A woman and her son exit the bathrooms and the boy is crying.

“I don’t want to be in the car anymore!” he wails. “I’m tired of driving!”

“I know, baby, but we are almost there. Just a few more hours,” the mom tries to comfort her son. This brings on louder wailing from the boy and he drops to the ground, escalating his tantrum. The woman looks down at her son and she looks completely exasperated. She lets him continue his fit, trying to soothe him by running her hand on his back.
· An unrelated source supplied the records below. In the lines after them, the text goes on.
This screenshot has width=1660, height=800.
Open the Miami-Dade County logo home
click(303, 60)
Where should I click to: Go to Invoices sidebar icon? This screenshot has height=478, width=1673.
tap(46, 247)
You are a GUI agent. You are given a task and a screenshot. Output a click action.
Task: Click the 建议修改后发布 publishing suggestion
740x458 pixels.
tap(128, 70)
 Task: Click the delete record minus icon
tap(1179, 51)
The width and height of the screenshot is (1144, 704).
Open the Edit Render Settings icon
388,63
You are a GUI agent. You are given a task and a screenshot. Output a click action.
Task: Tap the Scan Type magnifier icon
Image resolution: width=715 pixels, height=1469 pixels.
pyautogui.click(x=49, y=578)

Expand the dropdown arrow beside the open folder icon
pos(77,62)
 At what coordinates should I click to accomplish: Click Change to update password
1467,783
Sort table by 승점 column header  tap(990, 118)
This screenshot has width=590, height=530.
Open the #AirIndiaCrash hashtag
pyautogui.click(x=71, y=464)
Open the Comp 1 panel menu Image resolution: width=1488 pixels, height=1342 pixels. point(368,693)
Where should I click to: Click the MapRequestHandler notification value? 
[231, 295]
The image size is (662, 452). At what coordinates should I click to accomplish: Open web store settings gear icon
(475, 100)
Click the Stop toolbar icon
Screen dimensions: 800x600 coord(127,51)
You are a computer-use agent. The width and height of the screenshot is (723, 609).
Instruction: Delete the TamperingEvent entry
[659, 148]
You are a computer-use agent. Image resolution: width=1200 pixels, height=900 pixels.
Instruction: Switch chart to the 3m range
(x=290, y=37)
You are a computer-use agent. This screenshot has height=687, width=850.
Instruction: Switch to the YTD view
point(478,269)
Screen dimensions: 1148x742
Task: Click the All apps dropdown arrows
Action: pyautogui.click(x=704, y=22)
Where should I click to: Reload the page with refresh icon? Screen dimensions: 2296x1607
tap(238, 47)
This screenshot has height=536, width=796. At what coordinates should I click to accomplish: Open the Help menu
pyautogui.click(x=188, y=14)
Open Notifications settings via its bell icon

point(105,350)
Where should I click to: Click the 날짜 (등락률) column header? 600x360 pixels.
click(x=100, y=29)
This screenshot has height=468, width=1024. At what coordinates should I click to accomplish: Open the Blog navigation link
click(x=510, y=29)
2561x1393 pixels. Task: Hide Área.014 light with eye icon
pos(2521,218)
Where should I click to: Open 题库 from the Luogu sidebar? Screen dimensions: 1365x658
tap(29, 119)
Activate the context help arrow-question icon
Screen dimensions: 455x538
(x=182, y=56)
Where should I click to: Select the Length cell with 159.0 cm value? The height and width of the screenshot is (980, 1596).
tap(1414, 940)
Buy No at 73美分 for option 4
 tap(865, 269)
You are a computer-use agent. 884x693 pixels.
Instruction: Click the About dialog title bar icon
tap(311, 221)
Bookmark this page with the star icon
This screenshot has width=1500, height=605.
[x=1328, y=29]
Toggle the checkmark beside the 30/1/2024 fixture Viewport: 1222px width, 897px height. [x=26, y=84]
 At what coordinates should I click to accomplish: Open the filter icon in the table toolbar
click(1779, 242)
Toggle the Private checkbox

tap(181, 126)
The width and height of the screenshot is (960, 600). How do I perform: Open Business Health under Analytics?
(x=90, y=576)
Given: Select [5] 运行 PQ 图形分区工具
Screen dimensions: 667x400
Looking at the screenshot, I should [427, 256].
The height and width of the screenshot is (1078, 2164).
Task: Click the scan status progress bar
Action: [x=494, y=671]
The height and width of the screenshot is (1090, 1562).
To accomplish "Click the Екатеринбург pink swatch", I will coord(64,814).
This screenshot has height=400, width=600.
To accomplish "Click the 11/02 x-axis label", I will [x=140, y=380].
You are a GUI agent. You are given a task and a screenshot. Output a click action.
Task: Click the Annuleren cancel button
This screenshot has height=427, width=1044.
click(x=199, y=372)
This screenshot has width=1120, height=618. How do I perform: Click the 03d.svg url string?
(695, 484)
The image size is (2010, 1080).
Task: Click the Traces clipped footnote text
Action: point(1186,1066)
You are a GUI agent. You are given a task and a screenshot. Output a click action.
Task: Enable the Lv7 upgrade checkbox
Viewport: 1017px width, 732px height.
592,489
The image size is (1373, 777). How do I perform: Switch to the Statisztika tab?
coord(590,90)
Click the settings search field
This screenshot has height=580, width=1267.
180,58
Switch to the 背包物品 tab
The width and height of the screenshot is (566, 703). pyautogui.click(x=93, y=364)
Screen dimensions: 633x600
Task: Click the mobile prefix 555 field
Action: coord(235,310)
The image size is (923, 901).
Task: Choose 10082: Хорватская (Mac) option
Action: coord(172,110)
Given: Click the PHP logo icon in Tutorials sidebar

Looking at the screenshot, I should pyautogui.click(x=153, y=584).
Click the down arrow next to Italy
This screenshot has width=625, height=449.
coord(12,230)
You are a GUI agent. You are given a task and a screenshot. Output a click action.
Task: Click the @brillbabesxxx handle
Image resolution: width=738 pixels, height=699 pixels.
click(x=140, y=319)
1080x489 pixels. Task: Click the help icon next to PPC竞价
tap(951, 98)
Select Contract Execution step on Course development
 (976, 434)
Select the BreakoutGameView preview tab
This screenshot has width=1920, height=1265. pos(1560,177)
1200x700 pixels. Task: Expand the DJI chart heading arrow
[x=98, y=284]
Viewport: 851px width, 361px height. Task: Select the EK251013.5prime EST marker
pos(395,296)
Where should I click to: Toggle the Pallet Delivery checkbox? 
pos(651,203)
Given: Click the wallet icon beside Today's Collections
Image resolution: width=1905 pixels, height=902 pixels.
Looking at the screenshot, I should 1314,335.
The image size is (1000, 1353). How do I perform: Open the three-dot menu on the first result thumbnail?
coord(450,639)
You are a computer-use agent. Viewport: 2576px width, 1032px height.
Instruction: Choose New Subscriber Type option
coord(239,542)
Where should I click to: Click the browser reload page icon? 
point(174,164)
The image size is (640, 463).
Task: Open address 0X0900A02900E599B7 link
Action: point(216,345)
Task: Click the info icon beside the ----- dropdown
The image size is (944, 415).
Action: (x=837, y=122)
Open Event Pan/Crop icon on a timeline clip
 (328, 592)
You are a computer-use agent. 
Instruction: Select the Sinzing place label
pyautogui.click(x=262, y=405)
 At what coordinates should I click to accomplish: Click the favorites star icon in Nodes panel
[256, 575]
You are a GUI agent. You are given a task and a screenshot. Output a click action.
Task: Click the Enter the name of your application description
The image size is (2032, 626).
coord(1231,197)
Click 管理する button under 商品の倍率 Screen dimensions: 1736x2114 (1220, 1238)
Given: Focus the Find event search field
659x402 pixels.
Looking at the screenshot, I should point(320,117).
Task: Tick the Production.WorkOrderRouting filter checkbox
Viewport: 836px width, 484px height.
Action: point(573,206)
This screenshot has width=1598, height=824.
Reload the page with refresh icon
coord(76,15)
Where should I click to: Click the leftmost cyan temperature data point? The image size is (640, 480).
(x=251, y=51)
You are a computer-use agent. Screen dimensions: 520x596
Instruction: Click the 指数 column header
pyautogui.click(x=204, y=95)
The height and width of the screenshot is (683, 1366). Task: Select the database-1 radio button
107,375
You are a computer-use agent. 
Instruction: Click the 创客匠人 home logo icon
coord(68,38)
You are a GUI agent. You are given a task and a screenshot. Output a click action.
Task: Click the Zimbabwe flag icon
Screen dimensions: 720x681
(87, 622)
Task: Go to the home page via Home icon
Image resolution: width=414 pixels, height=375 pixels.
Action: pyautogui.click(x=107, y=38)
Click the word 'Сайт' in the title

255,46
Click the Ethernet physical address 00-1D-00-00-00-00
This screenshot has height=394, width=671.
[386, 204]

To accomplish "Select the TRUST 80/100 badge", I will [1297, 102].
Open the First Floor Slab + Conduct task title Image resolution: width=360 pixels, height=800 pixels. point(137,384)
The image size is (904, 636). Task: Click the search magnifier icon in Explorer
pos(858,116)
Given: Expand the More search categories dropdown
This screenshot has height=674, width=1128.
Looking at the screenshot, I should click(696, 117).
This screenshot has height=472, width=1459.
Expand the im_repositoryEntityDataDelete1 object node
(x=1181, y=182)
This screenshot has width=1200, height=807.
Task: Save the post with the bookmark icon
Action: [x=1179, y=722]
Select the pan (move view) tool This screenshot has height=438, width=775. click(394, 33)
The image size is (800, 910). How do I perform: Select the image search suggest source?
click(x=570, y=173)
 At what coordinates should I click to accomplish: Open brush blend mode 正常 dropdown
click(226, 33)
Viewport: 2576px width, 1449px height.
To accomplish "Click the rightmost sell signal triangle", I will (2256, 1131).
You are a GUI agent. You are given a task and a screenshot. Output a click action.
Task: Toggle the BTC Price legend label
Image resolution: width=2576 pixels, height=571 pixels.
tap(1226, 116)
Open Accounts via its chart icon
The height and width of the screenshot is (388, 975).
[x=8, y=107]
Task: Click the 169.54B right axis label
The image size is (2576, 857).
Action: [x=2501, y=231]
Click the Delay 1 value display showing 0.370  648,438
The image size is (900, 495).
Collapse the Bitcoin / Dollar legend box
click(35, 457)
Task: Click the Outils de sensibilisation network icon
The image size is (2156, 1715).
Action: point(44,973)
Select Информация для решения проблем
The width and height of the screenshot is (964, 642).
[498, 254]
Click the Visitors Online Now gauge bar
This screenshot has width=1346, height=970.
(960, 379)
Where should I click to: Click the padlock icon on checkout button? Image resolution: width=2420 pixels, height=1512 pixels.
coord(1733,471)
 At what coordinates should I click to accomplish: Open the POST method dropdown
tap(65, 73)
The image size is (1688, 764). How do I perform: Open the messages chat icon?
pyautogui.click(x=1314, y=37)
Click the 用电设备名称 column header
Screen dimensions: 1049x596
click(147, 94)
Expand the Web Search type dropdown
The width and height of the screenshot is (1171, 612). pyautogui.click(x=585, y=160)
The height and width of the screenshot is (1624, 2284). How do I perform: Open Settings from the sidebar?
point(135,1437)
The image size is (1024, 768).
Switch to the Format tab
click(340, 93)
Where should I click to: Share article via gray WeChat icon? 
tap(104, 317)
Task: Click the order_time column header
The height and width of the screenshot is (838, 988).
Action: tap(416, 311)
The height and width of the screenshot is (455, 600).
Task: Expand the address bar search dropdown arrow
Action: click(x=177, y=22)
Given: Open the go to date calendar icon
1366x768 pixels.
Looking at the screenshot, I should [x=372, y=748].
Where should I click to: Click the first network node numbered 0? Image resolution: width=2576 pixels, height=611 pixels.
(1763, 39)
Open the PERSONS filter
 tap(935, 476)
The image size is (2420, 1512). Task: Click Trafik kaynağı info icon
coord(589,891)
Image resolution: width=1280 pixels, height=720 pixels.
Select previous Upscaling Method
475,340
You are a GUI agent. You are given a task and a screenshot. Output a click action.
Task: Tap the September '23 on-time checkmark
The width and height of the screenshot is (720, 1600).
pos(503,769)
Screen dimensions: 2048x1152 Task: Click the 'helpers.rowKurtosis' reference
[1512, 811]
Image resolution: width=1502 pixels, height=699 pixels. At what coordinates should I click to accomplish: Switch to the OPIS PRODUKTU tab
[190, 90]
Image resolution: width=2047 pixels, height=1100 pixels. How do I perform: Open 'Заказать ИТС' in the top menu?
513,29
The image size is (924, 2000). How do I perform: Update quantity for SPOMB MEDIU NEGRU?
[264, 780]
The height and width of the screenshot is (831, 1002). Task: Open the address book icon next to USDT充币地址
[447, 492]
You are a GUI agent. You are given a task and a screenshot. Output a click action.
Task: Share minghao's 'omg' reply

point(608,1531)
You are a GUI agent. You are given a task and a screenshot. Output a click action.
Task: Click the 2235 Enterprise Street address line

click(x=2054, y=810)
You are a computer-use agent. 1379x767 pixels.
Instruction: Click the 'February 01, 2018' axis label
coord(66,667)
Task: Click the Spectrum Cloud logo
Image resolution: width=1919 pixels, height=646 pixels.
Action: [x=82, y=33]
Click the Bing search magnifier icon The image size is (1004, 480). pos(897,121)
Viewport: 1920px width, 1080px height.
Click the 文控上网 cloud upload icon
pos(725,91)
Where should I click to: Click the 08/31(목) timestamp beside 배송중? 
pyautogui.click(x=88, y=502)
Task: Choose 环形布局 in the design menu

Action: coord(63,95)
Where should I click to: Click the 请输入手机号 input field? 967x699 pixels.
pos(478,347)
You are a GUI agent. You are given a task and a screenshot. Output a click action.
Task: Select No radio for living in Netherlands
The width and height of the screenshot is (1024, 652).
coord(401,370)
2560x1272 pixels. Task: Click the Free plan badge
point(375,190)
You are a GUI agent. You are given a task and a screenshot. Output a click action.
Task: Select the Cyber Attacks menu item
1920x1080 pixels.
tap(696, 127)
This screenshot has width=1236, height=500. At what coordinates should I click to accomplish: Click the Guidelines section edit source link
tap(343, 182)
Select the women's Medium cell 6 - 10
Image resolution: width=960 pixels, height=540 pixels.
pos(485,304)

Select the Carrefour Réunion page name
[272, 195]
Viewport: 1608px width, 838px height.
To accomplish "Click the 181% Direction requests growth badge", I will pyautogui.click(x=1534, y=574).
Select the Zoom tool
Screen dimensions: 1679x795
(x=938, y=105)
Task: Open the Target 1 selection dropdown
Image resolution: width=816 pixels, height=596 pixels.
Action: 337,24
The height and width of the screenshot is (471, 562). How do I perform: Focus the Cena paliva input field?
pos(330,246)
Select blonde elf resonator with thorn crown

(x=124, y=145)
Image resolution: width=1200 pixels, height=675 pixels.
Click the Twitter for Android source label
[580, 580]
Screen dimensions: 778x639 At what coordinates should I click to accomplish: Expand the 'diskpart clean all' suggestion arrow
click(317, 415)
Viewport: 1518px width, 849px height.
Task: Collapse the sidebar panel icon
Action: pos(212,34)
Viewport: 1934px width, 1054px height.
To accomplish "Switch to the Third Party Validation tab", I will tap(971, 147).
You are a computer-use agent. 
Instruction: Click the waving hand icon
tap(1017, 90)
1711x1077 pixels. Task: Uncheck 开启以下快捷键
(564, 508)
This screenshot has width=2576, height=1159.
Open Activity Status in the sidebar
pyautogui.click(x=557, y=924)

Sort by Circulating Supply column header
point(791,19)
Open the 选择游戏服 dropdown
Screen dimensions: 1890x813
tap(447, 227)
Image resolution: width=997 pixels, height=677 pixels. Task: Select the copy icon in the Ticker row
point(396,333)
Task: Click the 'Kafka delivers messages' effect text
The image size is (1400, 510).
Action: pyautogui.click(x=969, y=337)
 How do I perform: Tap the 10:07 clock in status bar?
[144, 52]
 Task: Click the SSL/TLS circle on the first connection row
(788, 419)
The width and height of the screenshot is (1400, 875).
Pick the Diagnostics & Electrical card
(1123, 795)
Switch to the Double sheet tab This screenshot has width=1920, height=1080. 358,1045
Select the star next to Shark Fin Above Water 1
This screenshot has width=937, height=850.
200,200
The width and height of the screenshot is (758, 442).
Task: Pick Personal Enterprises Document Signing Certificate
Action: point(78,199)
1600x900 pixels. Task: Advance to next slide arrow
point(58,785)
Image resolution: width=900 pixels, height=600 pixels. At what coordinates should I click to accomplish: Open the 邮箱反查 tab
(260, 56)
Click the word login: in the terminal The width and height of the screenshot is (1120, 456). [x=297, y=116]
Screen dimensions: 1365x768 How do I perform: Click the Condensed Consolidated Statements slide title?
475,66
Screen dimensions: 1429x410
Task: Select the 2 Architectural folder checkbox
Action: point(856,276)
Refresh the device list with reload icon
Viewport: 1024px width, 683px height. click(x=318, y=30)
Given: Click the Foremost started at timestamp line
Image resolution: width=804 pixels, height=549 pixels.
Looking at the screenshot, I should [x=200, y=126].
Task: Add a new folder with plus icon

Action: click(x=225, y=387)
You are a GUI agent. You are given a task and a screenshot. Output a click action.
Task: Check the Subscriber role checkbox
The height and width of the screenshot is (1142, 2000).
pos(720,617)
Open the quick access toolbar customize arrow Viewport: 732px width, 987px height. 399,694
I don’t mean to stare, but the boy is expressing my own feelings. I’m tired of driving, I’m tired of the Wyoming landscape, and I’m just tired. I begin thinking of how many more miles I have to go and I feel like having my own tantrum here in the parking lot, but I’m an adult, so instead, I pull another cigarette from my pack and light up. The woman finally calms the child down and they walk hand-in-hand back to their mini van. The boy is sniffling and looks defeated as he climbs into the vehicle. I hear the woman ask if he wants to watch a movie and his feeble reply of “okay.” She straps him into his car seat and looks my direction. I offer a smile to her and she returns it.

“Someone is tired of being in the car,” she says to me, and then enters the drivers side door. She starts up the van and pulls out of the parking stall. I look at the license plate as they drive away and notice they’re from Ohio. No wonder the kid freaked out. I don’t know where they’re going, but that’s one hell of a drive so far, and it appears to just be the woman and her son in the car. “That poor thing,” I mutter out loud, but I’m not sure to whom I’m referring, the woman or the kid.

I drop my cigarette to the ground and step on it, mashing the butt into the asphalt. As much as I don’t want to go into the restroom, I make my way there, knowing it’ll be several miles until the next place to pull over. I walk in and brace myself for the humid shit air, and check the first stall for signs of a functioning toilet and stocked paper. I’m in luck and have both.

As I’m sitting, I read the graffiti on the stall walls and see the usual: Bobbie luvs Mike, crude drawings of cocks scratched into the paint, so-and-so was obviously here, etc…and then I see one that catches my attention: “I may be lost, but it’s only for a little while.”

Here I am, sitting on a cold metal toilet in the middle of nowhere Wyoming, the smell of urine and feces assaulting my nostrils, paper towels littering the floor, a giant penis carved a few feet in front of me, and I have a bathroom revelation.

I am lost, but it’s only for a while.

I reach into my pocket for my lighter and with the metal tip, scratch my name and the date into the grey paint, and exit the stall. I walk over to the sink, wash and dry my hands, and say to my reflection in the mirror, “It’s only for a while, Mollie,” and I walk back to my car, get in, and drive.